Chen described China’s luxury retail sector as sluggish but said those worst hit by e-commerce have been department stores.
Panelists said that the key to clawing back declining footfall and safeguarding the survival of the retail sector lies in offering consumers unique experiences, or “retail-tainment,” where adrenaline activities, entertainment concepts, and interactive leisure are combined with traditional shopping and food and beverage offerings to give families places to relax, bond and have fun.
“In the near future, shopping centers will become experience destinations, but they also need to serve people’s daily needs,” said Christophe Poisot, national property director at Carrefour China.
Another panelist described this transformation as a “new era of specialization.”
Jun Hu, president of the Beijing Railway Retail Management Company Ltd., was more upbeat in the face of the online threat.
“A retail podium has a very important function, that is, a social function, which is impossible to replace,” said Jun. “We’re in the right business — the human business — the social business.”
The K11 mall in Shanghai, part of the Hong Kong chain of “art malls,” was cited as a “landmark.”
The second major challenge to dominate discussion was that of oversupply of retail property. China’s double-digit growth over recent decades has been fueled by its construction industry, said panelists.
In a survey of the world’s cities with the largest number of shopping malls, four out of the top five are in China — the fifth being Moscow. However, in China’s “new normal” era of slowing economic growth, some property assets have started to turn bad.
One questioner described how in the town of Shenyang, malls with 40 to 50 percent occupancy were closing down.
“By the end of 2015, China will have 4,000 shopping centers, with an additional 30 being built per year for the next three years,” said Gergely Bodo, head of retail leasing at TriGranit. “The fear is that stock down the pipeline will turn into distressed assets. At the moment the potential of this happening is 30 percent. Tier boundaries are getting redrawn, as serious oversupply is piling up in front of our eyes.”
Yet despite concerns, there was some cause for optimism.
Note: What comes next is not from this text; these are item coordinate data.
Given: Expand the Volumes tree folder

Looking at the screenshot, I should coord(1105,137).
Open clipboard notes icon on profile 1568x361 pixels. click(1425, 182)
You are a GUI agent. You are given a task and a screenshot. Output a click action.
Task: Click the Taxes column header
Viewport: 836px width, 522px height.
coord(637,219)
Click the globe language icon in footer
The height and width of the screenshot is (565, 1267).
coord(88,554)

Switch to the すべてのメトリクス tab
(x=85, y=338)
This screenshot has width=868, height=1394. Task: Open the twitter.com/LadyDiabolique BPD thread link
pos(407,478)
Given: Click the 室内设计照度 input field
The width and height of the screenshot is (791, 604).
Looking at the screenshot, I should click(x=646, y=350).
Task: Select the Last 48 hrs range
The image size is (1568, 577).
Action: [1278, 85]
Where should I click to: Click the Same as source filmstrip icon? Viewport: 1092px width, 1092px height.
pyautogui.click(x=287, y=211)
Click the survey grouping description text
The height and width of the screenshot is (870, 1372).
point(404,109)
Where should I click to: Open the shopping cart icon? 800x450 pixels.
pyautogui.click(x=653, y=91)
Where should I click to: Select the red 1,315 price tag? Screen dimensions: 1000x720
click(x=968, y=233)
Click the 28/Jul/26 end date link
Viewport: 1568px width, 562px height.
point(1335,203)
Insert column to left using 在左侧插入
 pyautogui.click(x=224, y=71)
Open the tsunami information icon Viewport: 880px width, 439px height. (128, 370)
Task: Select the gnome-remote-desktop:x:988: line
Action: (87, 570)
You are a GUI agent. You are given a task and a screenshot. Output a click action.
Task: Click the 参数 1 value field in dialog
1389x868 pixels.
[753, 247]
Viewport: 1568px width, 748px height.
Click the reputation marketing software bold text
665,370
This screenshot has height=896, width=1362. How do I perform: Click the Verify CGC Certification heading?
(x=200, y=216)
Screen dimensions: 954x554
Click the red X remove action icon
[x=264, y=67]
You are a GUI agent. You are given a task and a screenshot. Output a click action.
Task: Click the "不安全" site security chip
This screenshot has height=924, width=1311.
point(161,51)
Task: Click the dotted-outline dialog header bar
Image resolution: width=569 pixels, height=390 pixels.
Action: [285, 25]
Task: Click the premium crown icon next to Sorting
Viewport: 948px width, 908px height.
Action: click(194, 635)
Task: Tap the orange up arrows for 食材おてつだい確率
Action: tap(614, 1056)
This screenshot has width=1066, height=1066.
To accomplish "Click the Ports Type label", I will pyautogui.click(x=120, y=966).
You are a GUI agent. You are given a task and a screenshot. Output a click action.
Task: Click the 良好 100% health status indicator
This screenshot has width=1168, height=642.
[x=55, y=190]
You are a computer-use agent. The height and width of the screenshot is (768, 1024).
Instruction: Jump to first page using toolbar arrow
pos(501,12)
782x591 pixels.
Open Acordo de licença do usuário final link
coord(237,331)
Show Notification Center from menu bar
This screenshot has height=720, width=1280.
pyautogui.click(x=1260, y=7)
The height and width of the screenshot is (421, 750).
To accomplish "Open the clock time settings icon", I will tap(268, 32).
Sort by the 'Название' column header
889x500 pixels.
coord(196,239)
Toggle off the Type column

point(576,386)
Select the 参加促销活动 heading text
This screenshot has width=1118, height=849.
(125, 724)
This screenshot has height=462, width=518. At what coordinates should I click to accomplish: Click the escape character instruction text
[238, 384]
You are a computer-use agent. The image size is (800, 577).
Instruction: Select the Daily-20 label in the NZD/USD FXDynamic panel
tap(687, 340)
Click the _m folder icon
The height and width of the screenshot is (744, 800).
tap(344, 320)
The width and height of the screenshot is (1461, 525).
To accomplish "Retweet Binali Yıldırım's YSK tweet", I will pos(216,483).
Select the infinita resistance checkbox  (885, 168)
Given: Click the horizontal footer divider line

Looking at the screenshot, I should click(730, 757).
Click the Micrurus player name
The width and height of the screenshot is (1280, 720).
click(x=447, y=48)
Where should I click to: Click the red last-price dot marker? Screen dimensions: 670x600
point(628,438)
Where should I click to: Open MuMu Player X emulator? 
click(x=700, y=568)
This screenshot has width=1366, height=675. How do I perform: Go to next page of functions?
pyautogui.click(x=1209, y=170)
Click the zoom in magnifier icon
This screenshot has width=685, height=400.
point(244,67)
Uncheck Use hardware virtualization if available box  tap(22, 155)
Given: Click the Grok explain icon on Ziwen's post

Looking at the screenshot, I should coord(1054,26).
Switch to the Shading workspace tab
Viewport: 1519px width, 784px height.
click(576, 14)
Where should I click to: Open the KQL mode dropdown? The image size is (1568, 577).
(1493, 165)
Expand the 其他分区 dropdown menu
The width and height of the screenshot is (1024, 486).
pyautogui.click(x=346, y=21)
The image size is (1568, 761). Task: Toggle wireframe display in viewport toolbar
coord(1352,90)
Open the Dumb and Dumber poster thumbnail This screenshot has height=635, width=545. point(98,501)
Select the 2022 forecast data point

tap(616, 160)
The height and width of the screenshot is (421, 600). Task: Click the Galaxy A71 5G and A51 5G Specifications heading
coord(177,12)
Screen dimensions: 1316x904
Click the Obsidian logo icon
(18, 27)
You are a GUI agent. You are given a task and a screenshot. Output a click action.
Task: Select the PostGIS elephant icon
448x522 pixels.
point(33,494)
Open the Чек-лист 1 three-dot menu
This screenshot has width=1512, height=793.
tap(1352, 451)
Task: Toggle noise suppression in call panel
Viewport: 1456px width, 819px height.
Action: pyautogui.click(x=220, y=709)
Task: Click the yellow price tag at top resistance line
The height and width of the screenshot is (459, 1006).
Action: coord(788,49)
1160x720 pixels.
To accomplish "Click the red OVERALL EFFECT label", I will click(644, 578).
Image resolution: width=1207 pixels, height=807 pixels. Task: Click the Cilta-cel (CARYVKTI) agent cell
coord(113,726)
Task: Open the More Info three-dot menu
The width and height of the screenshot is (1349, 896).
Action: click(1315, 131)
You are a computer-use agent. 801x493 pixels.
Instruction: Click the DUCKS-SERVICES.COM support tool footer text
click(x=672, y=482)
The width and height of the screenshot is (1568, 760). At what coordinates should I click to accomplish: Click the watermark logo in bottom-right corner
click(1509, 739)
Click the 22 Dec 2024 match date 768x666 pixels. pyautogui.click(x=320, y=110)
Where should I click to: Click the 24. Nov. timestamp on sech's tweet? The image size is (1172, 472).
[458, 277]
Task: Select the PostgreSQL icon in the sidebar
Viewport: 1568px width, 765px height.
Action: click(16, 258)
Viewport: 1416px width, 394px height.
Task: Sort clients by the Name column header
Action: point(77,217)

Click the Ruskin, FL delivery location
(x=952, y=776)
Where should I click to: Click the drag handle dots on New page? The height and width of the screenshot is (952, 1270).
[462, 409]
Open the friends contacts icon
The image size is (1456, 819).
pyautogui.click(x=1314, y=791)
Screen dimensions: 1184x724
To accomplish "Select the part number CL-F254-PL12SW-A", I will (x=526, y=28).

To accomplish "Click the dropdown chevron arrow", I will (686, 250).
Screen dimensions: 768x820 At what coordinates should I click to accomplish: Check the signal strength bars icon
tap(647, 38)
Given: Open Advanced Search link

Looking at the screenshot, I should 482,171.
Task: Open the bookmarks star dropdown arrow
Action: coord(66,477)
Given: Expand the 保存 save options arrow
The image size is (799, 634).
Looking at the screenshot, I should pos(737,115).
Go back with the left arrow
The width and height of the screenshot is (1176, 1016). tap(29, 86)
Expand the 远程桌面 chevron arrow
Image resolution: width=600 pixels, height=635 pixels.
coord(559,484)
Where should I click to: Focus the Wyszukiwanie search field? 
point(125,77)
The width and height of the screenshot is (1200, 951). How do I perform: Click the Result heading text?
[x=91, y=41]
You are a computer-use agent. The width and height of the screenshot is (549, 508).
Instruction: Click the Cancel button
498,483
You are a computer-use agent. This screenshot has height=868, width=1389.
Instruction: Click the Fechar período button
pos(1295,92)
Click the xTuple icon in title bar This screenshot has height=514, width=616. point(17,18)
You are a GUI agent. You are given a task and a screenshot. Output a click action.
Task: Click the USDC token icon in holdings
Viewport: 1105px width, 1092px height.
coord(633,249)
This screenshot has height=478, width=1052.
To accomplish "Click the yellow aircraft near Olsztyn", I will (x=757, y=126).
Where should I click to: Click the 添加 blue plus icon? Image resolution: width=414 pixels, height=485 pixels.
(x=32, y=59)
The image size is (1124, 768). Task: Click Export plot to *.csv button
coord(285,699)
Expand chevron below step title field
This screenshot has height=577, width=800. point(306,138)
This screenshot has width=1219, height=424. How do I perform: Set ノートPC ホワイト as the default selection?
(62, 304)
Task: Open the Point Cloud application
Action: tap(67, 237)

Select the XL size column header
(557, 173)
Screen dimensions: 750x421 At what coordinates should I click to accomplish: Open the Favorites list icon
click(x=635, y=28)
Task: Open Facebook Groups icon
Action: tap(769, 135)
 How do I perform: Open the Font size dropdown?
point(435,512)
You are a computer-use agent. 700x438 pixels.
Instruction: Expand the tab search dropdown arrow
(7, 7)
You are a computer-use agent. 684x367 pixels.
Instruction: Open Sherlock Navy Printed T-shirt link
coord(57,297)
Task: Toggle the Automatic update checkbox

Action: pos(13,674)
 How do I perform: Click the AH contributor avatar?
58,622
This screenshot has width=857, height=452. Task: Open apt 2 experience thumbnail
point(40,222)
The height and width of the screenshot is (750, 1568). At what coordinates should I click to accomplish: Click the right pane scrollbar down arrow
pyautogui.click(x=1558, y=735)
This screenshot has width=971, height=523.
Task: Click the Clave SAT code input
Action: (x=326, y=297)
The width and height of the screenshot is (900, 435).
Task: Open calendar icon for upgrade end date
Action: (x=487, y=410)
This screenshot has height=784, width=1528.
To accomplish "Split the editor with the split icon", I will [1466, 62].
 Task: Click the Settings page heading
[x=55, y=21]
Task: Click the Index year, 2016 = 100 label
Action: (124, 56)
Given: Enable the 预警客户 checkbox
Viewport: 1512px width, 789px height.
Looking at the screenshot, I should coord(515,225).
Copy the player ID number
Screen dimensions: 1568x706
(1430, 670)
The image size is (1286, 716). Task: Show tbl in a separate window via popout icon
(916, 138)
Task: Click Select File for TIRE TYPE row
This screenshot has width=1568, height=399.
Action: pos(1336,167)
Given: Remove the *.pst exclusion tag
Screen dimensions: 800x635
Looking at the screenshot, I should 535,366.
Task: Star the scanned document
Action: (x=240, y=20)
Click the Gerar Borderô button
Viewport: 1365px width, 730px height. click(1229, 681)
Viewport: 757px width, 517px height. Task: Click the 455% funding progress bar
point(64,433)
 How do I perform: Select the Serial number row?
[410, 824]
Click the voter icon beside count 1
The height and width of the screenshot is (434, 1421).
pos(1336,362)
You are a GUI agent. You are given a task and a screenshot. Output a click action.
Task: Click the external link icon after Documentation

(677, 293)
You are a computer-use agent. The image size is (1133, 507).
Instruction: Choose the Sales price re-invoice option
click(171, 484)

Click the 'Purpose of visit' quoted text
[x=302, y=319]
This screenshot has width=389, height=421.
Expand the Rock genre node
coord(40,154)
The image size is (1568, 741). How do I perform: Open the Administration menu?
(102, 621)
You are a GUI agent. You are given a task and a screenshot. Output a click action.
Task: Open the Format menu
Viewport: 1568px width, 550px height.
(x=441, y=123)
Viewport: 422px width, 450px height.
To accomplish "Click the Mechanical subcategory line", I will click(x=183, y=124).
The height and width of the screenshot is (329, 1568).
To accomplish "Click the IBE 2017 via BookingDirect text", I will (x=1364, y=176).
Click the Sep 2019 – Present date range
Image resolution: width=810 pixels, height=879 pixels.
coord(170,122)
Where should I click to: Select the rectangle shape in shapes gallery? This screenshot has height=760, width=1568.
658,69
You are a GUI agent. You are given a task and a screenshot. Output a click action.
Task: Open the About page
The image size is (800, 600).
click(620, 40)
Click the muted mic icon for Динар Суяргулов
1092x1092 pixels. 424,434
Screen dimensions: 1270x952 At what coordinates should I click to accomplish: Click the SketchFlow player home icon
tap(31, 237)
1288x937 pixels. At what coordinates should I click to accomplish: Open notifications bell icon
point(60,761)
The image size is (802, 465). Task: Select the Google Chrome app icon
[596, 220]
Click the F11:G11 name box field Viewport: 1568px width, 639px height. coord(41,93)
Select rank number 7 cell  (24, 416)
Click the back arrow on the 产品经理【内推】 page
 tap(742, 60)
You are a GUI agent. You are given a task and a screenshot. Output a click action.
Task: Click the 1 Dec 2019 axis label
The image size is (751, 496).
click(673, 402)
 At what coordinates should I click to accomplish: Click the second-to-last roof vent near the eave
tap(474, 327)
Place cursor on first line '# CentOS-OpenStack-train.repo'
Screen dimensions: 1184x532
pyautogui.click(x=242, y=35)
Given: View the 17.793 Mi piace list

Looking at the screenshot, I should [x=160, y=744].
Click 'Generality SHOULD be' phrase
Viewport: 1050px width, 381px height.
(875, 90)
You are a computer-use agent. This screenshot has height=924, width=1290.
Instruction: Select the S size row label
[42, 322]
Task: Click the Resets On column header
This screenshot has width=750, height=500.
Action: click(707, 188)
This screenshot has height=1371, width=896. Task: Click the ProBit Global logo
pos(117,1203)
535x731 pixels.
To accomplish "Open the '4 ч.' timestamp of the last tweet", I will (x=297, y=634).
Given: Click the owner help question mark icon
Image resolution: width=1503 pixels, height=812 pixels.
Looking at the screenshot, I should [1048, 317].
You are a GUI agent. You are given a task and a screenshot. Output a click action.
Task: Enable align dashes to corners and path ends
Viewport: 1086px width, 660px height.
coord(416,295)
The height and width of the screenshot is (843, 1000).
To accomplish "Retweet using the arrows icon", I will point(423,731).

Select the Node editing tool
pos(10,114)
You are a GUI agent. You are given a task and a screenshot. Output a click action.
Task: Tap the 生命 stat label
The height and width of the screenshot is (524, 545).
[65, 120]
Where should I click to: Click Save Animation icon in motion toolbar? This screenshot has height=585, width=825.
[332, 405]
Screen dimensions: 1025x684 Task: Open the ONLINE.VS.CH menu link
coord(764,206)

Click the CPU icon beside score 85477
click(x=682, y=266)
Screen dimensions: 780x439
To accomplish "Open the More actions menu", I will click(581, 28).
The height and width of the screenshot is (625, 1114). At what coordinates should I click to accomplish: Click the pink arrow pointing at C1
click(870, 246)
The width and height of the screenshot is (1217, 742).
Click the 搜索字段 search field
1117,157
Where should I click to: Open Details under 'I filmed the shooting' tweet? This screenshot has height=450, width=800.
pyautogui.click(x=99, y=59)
China’s disposable income is expected to continue growing rapidly at 9.3 percent in 2014, down slightly from 10 percent in 2013. According to the Economist Intelligence Unit, by 2030, 60 percent of Chinese households will make the equivalent of $25,000 a year. And China’s domestic consumption rate is currently only half to a third of that in most developed countries, leaving tantalizing room for growth.
Finally, there was approval of new regulations slashing import duties on international goods ranging from shoes to cosmetics aimed to boost spending at home, which were unveiled in May.
“Most mall owners will be pleased with the new regulations, which are a very good policy to stimulate growth and meet the needs of local customers,” said Lucy Wu, vice secretary general of the China Chain Store and Franchise Association.
The Ministry of Finance cut duties by half, on average, on imports including suits, fur garments and shoes beginning June 1.